Evidently then, success is not solely reserved for the elite minority and there remains something to be said for good business practice, but can more be done to restore a degree of parity and fairness to the beautiful game?
If parity is the name of the game, a moment’s contemplation on the altogether more communistic American system, used in the likes of the NFL and NBA, is not without merit, with wealth shared equally between teams and the weakest teams getting first refusal on the best young talent coming up via the college draft system. To highlight this point, in the time that the Premier League has seen only four different clubs take domestic honours, the NBA lays claim to seven different winners. The NFL? Thirteen.
However, the Americanisation of soccer (sorry, football) is a controversial matter for most fans; the ‘franchising’ of Wimbledon to Milton Keynes proving a particularly unpopular move amongst the footballing fraternity.
UEFA’s Financial Fair Play regulations mark the first tangible step of note to tackle the game’s spiralling financial woes, with Premier League debts currently somewhere in the several billions.
Amidst the complex legal jargon lie three chief aims. The first is to place stringent caps on permitted financial losses by clubs. Bolton Wanderers are currently contending with debts of more than £160m with revenues of less than £30m – which would drop further should the Trotters be relegated from the Championship this season.
By 2016/17 clubs in Europe will be permitted to make losses no greater than €30m – cut to €5 wherever the owner does not inject equity. These caps are much lower for clubs further down the football pyramid – Championship clubs unable to make greater than a £3m loss irrespective of owner input by 2015/16.

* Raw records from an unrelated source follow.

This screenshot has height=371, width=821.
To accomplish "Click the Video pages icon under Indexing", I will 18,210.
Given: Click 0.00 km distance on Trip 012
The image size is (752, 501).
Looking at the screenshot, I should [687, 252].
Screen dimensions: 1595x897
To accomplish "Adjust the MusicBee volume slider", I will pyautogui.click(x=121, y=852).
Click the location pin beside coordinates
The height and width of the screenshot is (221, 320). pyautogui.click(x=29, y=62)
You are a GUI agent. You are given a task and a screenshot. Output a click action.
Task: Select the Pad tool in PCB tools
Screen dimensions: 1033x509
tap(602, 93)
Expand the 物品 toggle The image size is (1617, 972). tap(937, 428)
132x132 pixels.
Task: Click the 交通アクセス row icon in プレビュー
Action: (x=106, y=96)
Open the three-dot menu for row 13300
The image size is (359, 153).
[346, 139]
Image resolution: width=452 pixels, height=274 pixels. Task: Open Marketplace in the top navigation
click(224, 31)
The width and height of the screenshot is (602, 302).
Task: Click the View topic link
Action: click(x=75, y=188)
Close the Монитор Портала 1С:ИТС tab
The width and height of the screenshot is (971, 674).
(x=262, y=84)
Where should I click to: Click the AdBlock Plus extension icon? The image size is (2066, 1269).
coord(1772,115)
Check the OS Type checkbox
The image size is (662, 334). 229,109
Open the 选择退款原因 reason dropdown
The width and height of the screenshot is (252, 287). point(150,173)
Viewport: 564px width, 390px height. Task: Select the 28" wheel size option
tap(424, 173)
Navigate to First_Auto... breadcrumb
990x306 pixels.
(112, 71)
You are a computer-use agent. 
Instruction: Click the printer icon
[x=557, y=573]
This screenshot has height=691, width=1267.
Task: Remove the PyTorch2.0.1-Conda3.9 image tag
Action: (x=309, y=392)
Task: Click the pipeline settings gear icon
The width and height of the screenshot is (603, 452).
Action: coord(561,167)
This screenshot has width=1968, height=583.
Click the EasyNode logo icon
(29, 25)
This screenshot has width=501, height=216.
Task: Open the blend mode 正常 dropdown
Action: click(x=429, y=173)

Not only is this an attempt to help clubs, historic institutions and important community assets, from going to the wall, but also secondarily to restrict the power of wealthy benefactors. Going forward, Manchester City’s meteoric transformation from Premier League whipping boys to the star studded powerhouse they are today will, at least in theory, be much more difficult to achieve.
Furthermore, it is hoped that these restrictions will finally get a stranglehold on rapidly inflating player wages and transfer fees. Since Newcastle brought Alan Shearer home from Blackburn for a fee of £15m in 1996, the world transfer record has risen almost six-fold whilst the average Premier League salary has risen by nearly 500% since the turn of the millennium.
Any improvements will of course be a gradual shift towards commercial sanity – it will not be, nor is it intended to be, a quick fix. Whether it works or becomes farcically ineffective as loopholes galore tear at the very guts of the regulations requires the test of time.
What is unequivocal however is that the current mode of working is not sustainable for the majority – namely those without the backing of tycoons, magnates and oligarchs. Football has to change and when it does, maybe, just maybe, we’ll see a return to a game more in tune with its history; a legacy which attracted all the money in the first place.